If a company like Microsoft stores emails in data centers located abroad, are those emails out of the reach of U.S. prosecutors?
That was the question before the U.S. Supreme Court this week. The case involves a warrant the Drug Enforcement Administration obtained under the authority of the 1986 Stored Communications Act. The DEA was after the emails of a drug trafficking suspect. Microsoft, however, has those emails stored in a data center in Ireland. It argues that Stored Communications Act warrants can’t be applied in other countries and refuses to turn over the emails.
A federal appeals court agreed with Microsoft.

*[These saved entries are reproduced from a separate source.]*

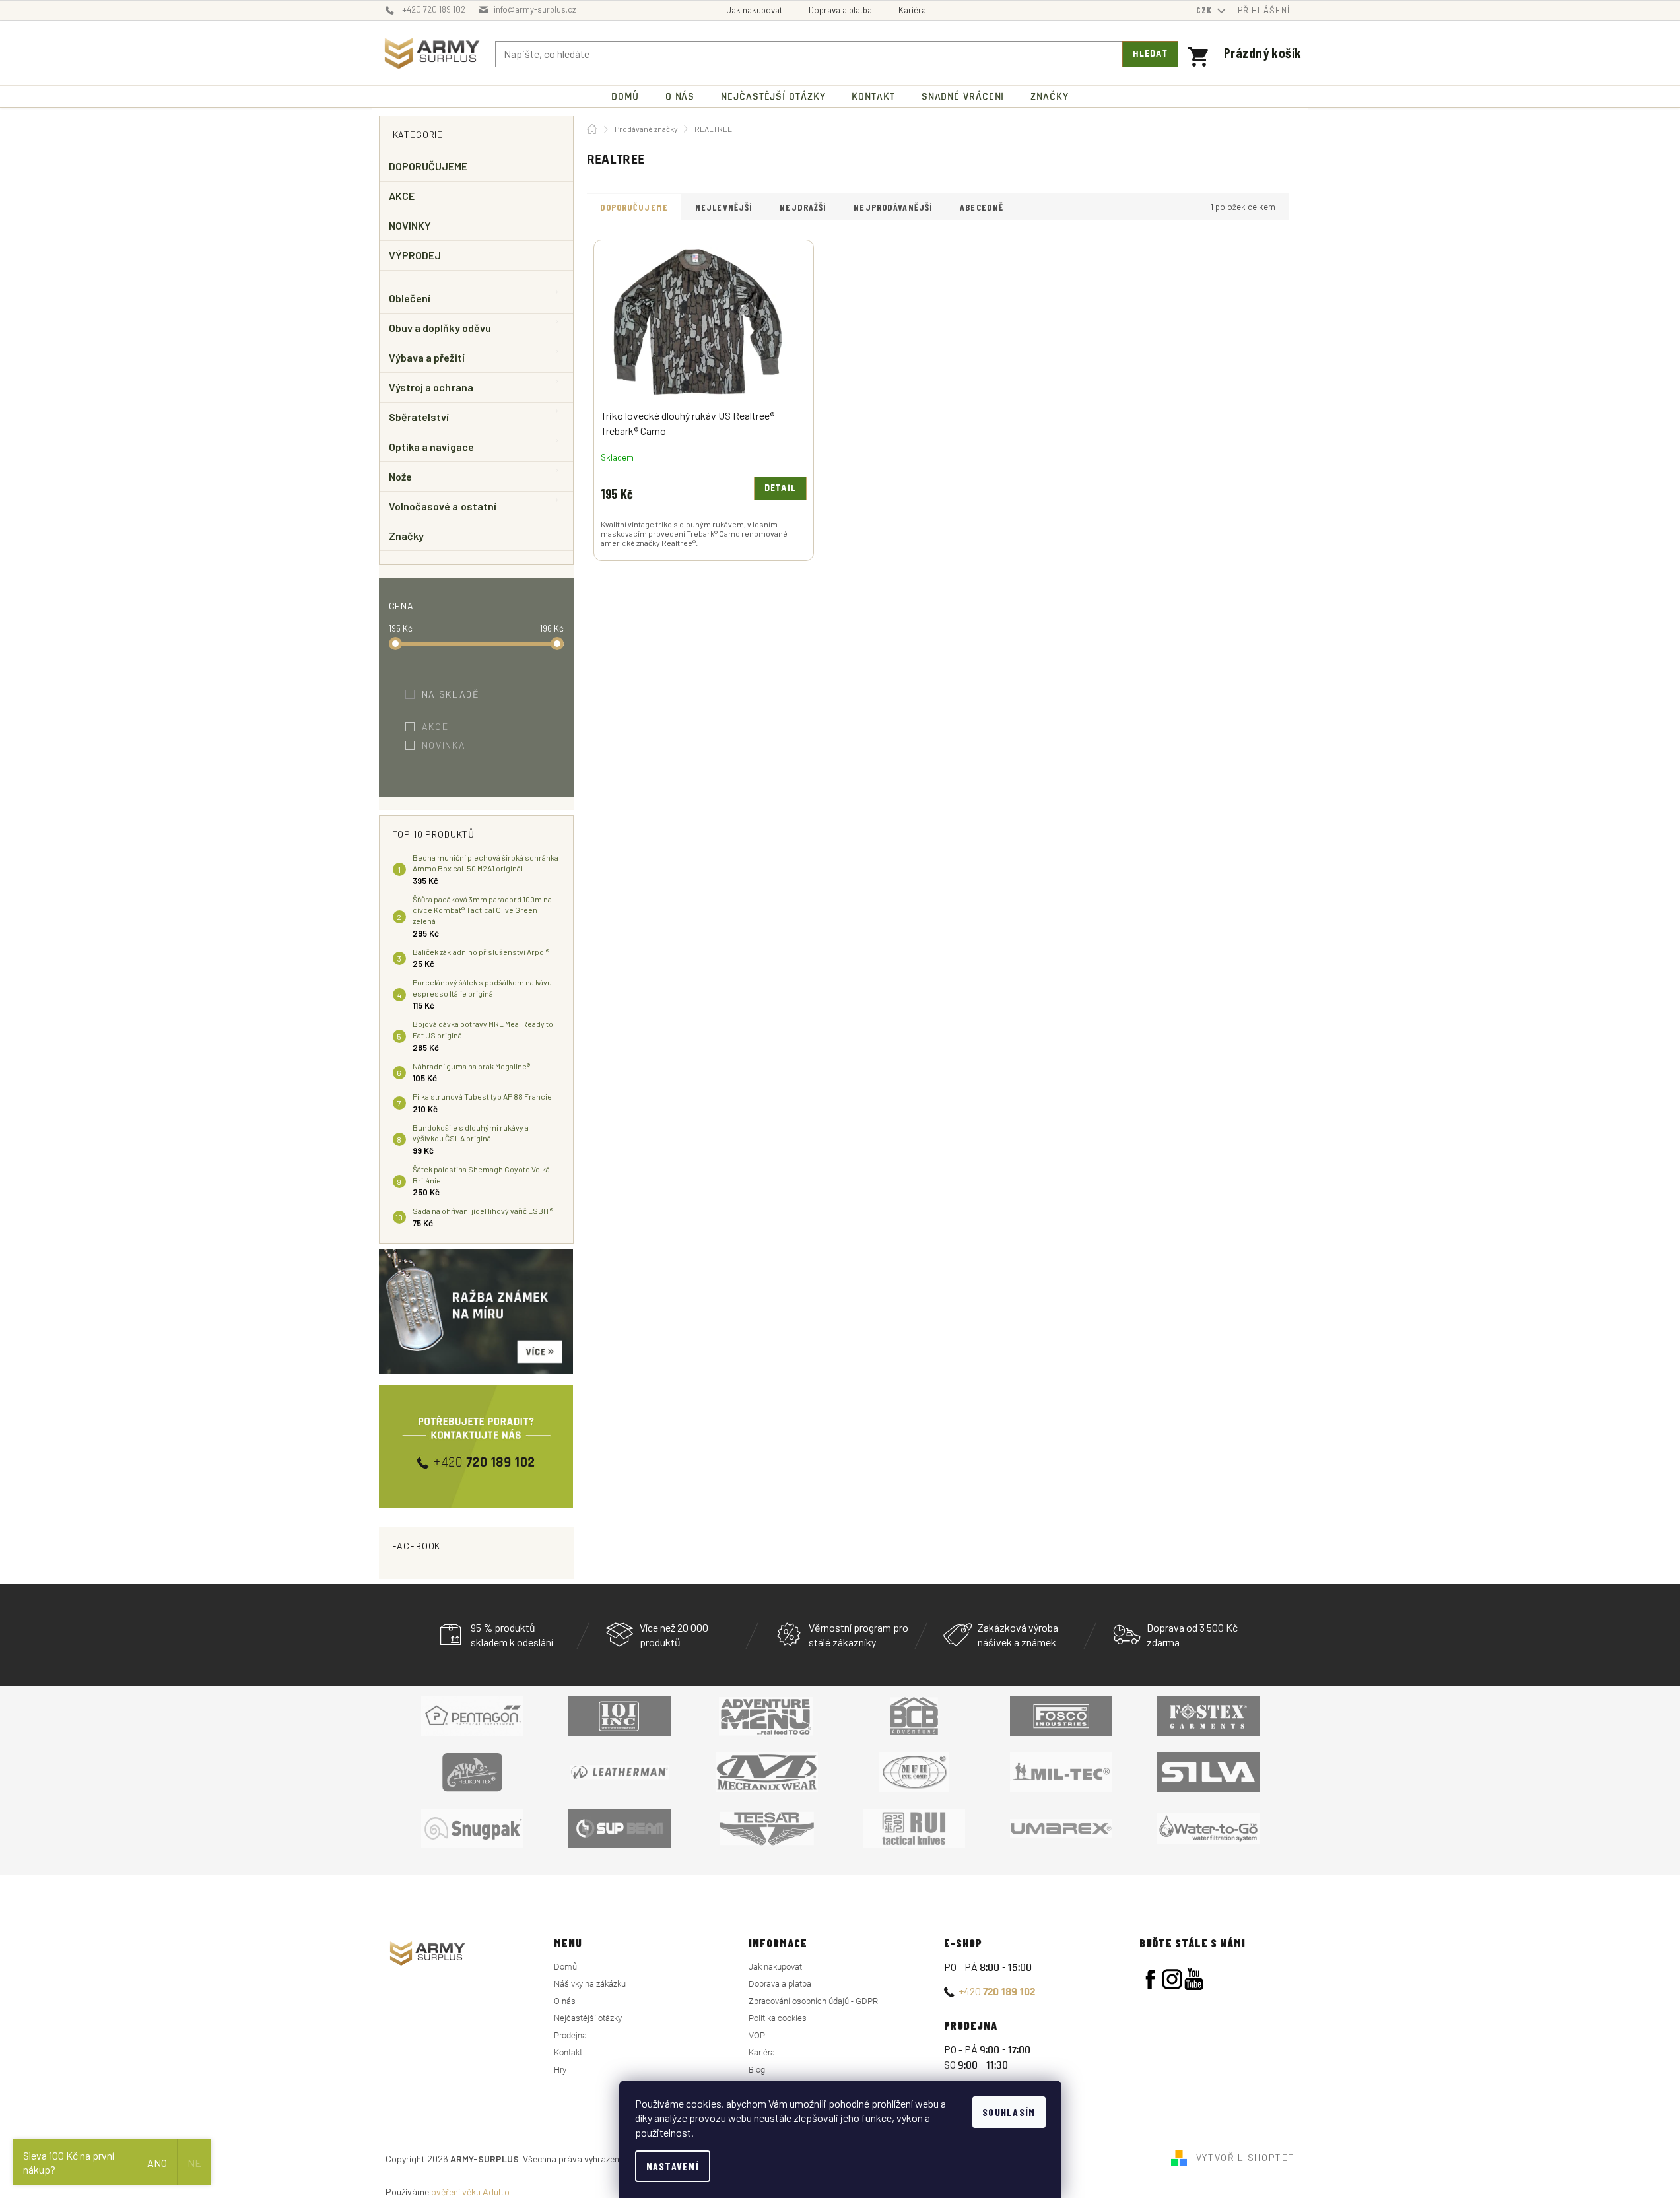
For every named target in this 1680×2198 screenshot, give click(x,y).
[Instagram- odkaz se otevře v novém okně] (1172, 1979)
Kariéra (912, 10)
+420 (996, 1991)
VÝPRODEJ (415, 255)
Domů (565, 1967)
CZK (1205, 10)
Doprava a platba (840, 10)
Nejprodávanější (893, 207)
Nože (400, 476)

In 2016, the 2nd Circuit Court of Appeals said that these warrants only apply domestically. Unfortunately for the DEA, that ruling is hampering its ability to get its hands on email evidence stored in any of Microsoft’s data centers, which are located in 40 countries. Furthermore, other tech companies such as IBM, Apple, Verizon, Amazon and Google have come down on Microsoft’s side.
Everyone involved in the case, including the Supreme Court justices, agrees that the Stored Communications Act is out of date. In 1986, email itself was largely unknown and cloud storage wasn’t even imagined. The best solution would be for Congress to update the law, but there is no guarantee that will happen in a timely fashion. In the meantime, the administration wants to get hold of emails stored on Microsoft servers abroad. Can they?
The Department of Justice argued that it’s a simple matter of directing a computer operator in Redmond, Washington, to retrieve the emails from Ireland. The warrant doesn’t actually have to apply abroad.
Microsoft responded that the process involves activity within Ireland’s sovereign borders. Even though a robot would do the work, the emails would run “through Ireland on hard wires and then over the Atlantic.”
The DOJ argued that Microsoft is itself responsible for the emails being stored in Ireland and could easily make a business decision to move them back to the U.S.
Microsoft said that it’s not chance that located the emails abroad. The customer whose emails are at issue told the company when he signed up for his account that he was based in Ireland. If that is true, the U.S. government may be seeking evidence located on Irish soil for a case against an Irish national.
Should the U.S. government have the authority to obtain evidence located anywhere in the world simply because a U.S. company has the technical ability to access it? Or should the government be required to work with international law enforcement or with the foreign government involved?